What would a win mean? Lionel Messi has been the most dominant player at the highest level of competition for the better part of a decade. On paper, he surpasses almost anyone. Messi does not need a World Cup triumph to validate his career. He’s already in the discussion for best player of all-time. What a World Cup win would do is end the discussion. Besides their iconic star, a win would be a resurgence for Argentina. They have been, for the most part, languid and disappointing since winning with Maradona in 1986. Winning is a stronger motivation than revenge, but Germany did knock Argentina out in both 2006 and 2010.
What happened to the goals? Argentina entered the 2014 World Cup with what looked like the tournament’s most ferocious attack. Beyond the odd bit of Messi magic, this has not materialized. The Argentines lit up scoreboards in 2010 and dropped 35 goals on South American opponents during qualifying. Thus far, they have scored eight in six matches. One was an own goal. Three came in one match against Nigeria. Argentina have scored once in the regulation 90 minutes over three knockout matches. They needed an extra-time winner to beat Iran in the group stage. Instead of the 1986 winners, this Argentina team has resembled the bleak 1990 team that clawed its way to the final. Counterpoint: the Argentines have looked far more organized and solid at the back than anyone anticipated.
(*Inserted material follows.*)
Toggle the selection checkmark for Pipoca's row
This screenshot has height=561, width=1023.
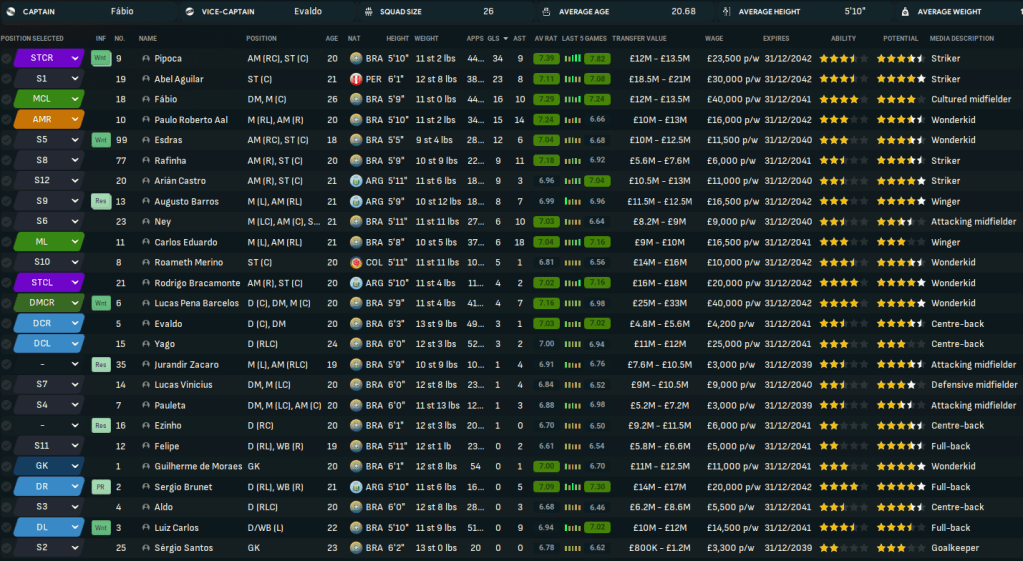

Softer Run: Germany has looked like the better team. They also did so against much tougher opposition. Argentina had perhaps the easiest draw of any seeded team with Bosnia and Herzegovina, Iran and Nigeria. Germany had perhaps the toughest with Portugal, Ghana and the United States. Switzerland, Belgium and the Netherlands were no slouches. But Germany had to fend off a very aggressive Algeria team, a tough France side and the tournament hosts. Argentina has not looked imperious, against teams it should have.
Right Flank: Germany’s weakness (sort of) is the left side of defense. They don’t have a natural left back. Mesut Ozil is not on the field for his resolute defending. Argentina has looked its best overloading that side of the pitch with Higuain and Messi shading to that side and Lavezzi overlapping down the wing. If Argentina is creating chances from open play, expect it to come from there.
The Key: Javier Mascherano. Argentina is heavy on attackers, short on true midfielders. In what is basically a 4-2-4, he has been a one-man wrecking crew in midfield. He wins balls. He has been orchestrating the linkup play between defense and attack with precise passing (not his normal game). He has taken shots to the head, literally busted his ass and just kept going. Mascherano, as much as Messi, is the reason the Argentines are still here. They will need him to stand on his head, to balance plates and to do back flips for 90 minutes again, if they are to avoid getting overrun in midfield by the Germans.